Data shown ->
──────
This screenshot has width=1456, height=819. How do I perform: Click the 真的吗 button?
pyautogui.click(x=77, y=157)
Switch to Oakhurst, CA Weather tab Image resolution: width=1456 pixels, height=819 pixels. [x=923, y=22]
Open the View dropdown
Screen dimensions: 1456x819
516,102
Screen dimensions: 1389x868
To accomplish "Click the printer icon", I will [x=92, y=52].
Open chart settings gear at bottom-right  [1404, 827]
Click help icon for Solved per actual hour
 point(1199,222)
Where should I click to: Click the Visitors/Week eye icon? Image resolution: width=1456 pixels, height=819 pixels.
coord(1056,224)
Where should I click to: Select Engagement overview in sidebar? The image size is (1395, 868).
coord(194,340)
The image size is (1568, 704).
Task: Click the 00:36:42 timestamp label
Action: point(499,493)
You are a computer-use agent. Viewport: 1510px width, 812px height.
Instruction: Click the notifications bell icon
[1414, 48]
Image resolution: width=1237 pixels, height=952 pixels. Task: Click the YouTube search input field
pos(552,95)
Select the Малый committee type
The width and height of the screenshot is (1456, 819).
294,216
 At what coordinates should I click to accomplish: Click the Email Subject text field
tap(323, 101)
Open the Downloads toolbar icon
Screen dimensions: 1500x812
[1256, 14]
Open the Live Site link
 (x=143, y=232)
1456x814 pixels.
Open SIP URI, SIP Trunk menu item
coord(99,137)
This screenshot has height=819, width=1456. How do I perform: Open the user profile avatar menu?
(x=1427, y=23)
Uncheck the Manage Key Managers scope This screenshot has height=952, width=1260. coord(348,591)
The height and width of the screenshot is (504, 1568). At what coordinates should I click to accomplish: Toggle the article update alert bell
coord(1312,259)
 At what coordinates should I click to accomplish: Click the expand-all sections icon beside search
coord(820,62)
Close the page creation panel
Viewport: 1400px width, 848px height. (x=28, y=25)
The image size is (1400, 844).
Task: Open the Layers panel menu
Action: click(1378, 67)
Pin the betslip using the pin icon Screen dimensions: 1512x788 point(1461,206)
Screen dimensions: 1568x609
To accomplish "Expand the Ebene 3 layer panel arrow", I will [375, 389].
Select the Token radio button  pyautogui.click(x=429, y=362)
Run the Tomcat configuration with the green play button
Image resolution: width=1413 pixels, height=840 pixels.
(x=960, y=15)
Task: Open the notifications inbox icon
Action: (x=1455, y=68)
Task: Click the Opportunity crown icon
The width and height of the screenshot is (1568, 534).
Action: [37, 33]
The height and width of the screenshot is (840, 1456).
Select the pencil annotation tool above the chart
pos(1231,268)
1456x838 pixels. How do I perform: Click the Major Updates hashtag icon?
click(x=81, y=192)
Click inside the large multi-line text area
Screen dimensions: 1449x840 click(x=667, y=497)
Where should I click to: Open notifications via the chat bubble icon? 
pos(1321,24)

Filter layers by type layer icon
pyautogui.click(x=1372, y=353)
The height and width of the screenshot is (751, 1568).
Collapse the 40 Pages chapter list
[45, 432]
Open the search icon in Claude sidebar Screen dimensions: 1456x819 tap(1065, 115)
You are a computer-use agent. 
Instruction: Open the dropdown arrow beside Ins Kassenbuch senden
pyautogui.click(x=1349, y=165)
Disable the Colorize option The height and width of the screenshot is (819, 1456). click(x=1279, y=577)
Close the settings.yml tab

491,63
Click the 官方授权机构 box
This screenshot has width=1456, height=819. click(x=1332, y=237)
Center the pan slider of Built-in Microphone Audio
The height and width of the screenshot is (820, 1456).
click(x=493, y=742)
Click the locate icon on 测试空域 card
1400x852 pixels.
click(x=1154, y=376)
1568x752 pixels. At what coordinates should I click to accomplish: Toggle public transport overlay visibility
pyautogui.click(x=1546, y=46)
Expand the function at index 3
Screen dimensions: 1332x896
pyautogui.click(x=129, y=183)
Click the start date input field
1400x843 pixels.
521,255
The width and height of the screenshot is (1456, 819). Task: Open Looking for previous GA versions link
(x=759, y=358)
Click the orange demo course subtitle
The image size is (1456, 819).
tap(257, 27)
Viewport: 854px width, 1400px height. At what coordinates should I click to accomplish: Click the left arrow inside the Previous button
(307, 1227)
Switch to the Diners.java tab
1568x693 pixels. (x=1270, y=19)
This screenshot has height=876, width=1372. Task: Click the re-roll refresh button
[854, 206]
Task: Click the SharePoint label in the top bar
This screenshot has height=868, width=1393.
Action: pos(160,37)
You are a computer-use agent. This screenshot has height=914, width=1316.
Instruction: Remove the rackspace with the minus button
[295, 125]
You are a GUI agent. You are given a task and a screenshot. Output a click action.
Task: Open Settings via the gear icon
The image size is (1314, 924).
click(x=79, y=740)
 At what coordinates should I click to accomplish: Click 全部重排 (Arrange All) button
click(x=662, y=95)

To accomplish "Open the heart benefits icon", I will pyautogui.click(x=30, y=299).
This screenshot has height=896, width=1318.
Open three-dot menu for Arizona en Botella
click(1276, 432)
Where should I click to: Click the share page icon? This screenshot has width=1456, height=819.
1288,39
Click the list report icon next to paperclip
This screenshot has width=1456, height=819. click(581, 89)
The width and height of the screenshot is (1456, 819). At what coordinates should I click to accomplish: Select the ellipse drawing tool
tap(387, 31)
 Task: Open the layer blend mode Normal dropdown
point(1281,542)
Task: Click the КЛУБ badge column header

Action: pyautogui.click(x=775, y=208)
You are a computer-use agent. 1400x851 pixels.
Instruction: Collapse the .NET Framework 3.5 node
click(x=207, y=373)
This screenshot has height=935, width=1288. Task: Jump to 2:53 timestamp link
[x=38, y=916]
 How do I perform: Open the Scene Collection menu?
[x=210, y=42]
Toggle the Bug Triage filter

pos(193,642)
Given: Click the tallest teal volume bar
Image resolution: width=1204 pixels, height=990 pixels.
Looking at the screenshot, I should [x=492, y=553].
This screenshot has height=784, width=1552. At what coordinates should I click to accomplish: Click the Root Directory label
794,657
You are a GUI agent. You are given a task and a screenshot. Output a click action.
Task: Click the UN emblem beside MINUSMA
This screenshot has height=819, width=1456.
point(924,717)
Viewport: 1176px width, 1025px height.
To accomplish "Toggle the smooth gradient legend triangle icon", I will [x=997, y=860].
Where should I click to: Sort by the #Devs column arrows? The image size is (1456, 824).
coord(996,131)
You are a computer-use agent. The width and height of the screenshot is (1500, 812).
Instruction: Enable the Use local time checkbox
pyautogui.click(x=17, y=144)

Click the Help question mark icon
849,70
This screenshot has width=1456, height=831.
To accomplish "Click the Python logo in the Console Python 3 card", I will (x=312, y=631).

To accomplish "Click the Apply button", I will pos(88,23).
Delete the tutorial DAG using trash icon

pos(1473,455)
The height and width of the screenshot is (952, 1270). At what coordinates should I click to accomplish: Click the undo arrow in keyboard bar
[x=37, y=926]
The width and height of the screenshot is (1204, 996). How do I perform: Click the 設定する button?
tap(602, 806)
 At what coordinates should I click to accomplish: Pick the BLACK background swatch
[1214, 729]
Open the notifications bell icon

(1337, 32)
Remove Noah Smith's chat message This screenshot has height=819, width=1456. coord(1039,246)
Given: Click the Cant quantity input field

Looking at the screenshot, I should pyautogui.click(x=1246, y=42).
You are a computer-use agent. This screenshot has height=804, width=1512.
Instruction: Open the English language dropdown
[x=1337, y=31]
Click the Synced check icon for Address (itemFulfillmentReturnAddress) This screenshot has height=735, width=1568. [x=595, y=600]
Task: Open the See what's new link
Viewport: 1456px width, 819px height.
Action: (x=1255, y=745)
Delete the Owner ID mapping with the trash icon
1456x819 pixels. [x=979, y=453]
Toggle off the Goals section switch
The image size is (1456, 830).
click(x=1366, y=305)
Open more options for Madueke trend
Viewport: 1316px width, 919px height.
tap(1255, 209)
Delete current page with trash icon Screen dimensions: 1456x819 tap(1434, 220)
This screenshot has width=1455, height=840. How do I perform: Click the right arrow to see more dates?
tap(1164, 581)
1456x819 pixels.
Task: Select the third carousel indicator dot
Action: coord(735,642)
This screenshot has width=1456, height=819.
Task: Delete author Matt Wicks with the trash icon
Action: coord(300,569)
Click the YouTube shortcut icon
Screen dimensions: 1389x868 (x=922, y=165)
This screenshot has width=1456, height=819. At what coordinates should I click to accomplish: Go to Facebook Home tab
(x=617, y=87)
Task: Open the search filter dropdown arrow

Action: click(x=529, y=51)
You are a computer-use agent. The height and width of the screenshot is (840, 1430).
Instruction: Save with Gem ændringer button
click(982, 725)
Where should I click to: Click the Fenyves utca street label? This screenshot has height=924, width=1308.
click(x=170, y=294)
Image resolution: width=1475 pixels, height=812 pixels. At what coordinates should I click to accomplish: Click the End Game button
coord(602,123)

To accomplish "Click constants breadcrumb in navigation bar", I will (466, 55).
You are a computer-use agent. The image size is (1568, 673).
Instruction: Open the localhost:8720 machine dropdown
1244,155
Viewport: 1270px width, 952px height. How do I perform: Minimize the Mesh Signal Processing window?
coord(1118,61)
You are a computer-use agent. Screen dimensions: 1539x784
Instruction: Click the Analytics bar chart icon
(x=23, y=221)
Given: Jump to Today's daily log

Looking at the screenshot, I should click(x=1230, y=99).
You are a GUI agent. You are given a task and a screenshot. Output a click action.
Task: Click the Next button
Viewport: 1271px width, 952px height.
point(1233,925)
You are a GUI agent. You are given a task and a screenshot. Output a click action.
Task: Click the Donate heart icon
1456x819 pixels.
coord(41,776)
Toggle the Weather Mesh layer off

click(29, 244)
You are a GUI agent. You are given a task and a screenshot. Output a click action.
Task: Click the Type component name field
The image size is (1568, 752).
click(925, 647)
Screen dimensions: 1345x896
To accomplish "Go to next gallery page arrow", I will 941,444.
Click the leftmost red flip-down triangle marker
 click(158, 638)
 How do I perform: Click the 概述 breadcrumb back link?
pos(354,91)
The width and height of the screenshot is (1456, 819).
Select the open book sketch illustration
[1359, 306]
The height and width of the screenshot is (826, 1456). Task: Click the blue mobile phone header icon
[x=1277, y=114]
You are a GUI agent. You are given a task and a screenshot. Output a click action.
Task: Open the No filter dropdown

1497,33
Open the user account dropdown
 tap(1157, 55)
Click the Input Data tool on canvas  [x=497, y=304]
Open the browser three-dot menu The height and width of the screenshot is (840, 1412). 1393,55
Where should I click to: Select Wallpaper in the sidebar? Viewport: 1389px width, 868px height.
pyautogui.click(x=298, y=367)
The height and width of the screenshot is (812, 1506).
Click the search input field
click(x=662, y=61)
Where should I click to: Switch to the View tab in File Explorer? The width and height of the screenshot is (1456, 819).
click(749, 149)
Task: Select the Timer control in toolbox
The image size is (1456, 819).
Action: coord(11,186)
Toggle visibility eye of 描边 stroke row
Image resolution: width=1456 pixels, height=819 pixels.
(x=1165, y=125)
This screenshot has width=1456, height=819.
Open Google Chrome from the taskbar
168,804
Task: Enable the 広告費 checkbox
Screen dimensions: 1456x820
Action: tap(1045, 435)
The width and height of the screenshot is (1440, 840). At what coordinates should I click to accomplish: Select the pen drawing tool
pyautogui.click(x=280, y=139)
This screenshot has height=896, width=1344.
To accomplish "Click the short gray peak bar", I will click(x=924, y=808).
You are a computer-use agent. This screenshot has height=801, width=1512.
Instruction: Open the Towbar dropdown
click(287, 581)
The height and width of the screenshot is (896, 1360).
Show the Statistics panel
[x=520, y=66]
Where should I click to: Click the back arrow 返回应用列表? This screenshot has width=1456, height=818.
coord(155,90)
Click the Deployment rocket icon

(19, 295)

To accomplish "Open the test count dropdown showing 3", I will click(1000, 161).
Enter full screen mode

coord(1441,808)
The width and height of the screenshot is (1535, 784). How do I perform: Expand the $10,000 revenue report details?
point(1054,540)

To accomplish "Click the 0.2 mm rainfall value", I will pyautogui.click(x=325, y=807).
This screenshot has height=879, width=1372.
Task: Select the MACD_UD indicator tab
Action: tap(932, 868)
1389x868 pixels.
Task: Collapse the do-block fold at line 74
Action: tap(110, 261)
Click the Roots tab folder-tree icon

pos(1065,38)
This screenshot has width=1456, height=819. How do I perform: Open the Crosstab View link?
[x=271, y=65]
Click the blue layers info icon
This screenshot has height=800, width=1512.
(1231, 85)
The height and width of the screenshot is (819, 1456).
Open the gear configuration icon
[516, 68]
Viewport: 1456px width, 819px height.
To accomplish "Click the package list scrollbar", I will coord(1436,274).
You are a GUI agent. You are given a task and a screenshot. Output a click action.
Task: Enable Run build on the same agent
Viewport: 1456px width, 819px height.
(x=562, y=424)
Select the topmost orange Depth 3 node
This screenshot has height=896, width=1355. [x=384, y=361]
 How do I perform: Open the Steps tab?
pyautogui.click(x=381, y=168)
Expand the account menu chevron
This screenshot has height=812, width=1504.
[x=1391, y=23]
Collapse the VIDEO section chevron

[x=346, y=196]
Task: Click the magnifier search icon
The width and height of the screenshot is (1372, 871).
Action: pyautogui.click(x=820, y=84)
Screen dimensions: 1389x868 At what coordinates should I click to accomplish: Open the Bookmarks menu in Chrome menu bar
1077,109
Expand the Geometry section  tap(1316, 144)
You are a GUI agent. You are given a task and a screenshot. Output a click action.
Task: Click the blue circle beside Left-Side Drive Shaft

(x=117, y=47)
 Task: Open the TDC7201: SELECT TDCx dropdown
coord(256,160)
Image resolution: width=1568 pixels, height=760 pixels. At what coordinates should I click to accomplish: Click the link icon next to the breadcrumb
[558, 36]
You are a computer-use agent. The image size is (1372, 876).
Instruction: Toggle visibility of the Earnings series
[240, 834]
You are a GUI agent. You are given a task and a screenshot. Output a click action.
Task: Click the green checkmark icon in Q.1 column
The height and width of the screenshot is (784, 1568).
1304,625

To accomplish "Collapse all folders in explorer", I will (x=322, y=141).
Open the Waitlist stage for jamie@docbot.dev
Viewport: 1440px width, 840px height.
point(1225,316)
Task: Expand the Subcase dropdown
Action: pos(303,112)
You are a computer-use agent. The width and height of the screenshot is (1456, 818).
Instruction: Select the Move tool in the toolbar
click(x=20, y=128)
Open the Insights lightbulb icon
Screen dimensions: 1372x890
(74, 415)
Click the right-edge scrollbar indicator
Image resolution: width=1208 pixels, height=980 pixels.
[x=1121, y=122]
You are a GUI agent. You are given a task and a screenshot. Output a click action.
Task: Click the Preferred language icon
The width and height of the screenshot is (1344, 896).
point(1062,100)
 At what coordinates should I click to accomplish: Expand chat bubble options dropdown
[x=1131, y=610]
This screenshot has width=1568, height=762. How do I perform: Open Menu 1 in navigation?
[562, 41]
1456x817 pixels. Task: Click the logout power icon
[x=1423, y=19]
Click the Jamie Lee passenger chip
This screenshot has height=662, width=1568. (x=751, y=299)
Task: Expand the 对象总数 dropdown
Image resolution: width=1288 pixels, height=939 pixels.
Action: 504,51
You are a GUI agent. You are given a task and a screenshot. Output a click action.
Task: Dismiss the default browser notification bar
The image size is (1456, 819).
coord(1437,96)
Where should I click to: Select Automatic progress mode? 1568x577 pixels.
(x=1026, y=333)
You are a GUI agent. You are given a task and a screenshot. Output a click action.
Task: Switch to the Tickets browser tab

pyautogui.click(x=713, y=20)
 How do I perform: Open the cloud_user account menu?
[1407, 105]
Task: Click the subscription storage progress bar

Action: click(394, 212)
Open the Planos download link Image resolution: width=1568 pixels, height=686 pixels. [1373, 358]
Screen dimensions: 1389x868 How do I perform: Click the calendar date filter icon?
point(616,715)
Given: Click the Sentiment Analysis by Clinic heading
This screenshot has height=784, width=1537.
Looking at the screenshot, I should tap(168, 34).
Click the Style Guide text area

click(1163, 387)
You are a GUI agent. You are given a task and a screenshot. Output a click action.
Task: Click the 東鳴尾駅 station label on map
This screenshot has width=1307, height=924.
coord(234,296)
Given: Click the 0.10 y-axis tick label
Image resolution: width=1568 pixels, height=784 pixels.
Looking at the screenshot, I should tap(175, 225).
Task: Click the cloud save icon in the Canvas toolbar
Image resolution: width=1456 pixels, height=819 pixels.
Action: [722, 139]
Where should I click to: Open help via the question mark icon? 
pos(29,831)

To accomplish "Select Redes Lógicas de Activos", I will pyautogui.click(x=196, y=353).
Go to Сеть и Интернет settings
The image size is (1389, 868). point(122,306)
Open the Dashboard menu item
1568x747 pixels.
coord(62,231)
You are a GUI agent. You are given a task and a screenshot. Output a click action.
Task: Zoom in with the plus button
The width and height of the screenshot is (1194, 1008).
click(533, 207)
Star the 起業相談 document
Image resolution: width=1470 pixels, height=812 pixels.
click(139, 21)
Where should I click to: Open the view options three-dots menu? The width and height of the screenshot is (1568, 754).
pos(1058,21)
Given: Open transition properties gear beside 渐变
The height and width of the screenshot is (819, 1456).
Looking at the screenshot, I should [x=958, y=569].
──────
Exercise brief ->
What is the number of lines in the listing that include "heart"? Answer with that number only.

Answer section ->
2